(What is expected)
Rewrite all of the items below with "footer" changed to "bottom bar" and everything else left as it is. Leave the pictures out of your answer.

(Source records)
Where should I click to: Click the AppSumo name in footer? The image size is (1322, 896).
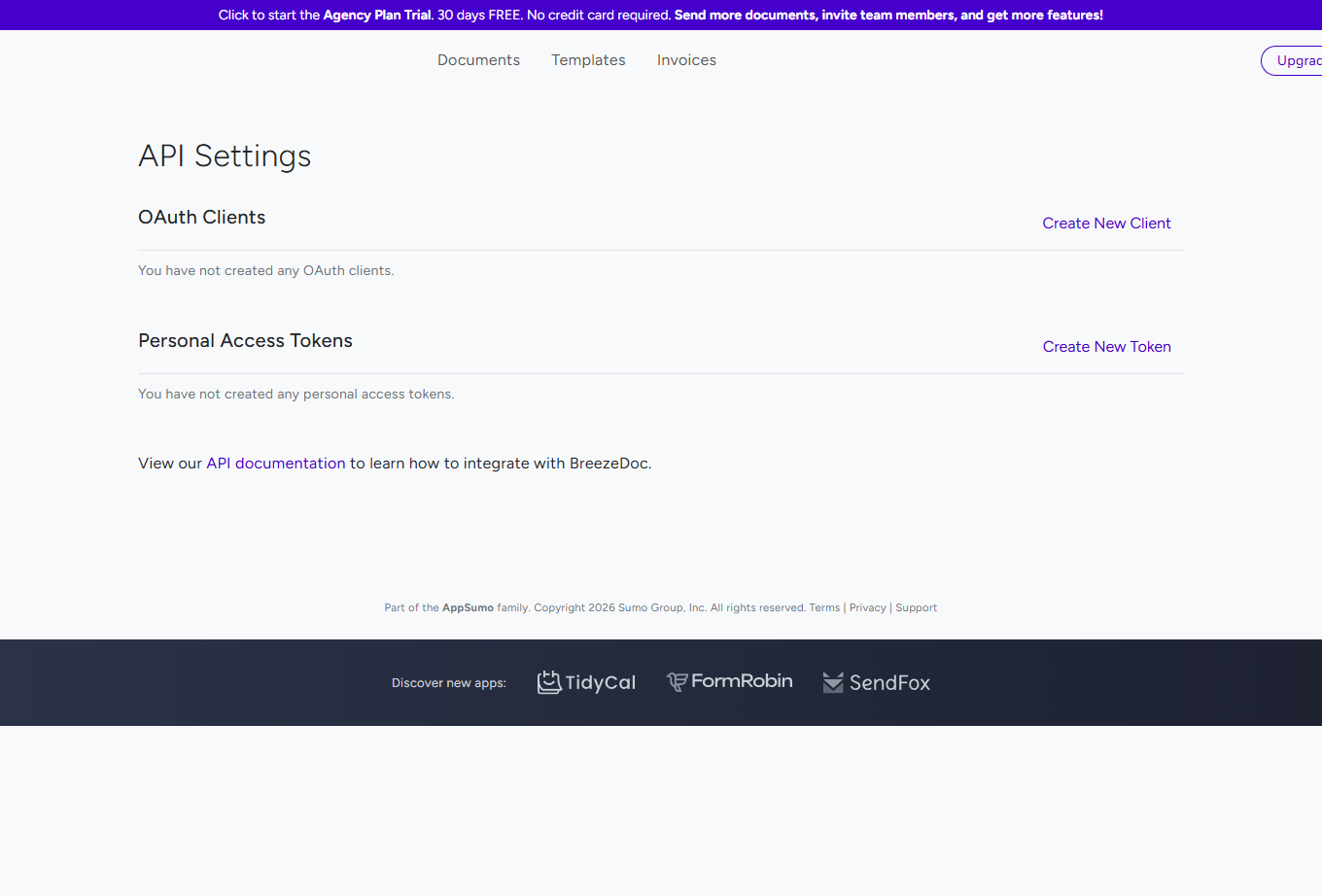pyautogui.click(x=468, y=607)
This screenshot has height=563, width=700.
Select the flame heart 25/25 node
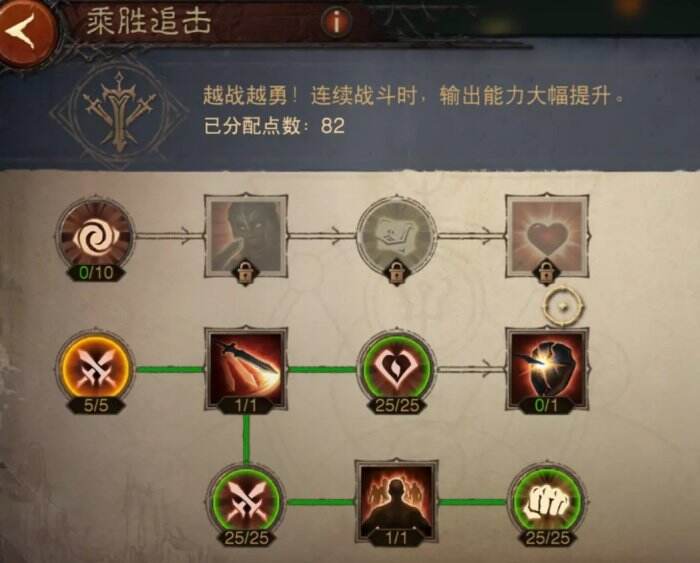point(396,370)
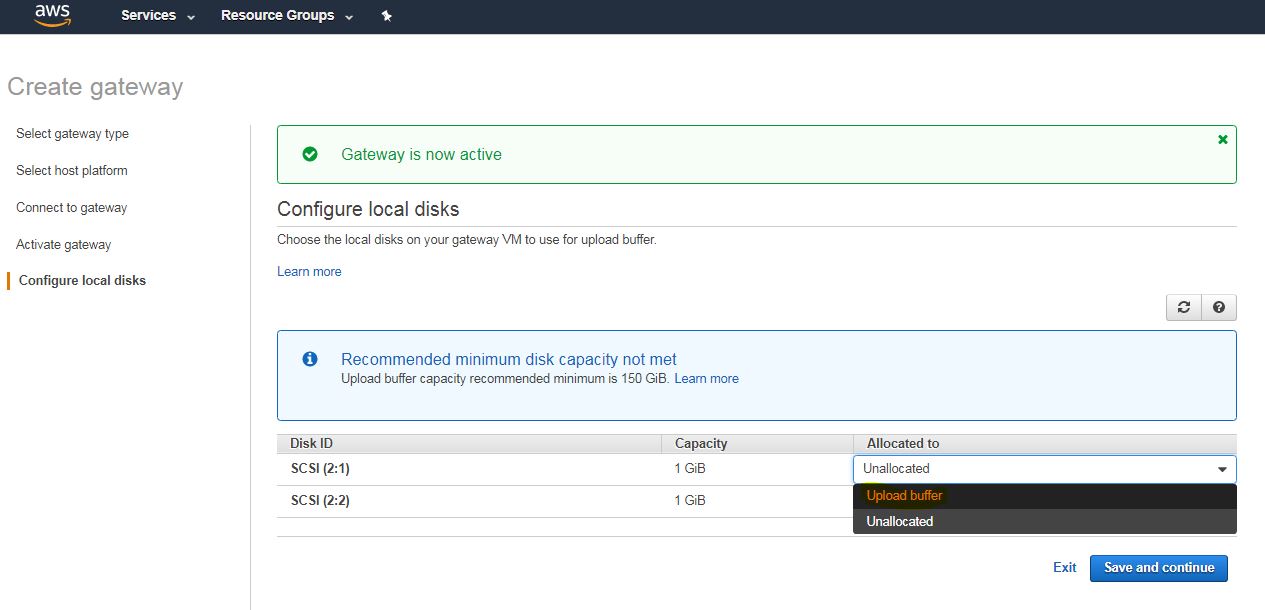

(Finished task)
Where should I click to: Click the AppSumo name in bottom bar? The image size is (1322, 896).
pyautogui.click(x=468, y=607)
This screenshot has height=563, width=700.
Select the flame heart 25/25 node
point(396,370)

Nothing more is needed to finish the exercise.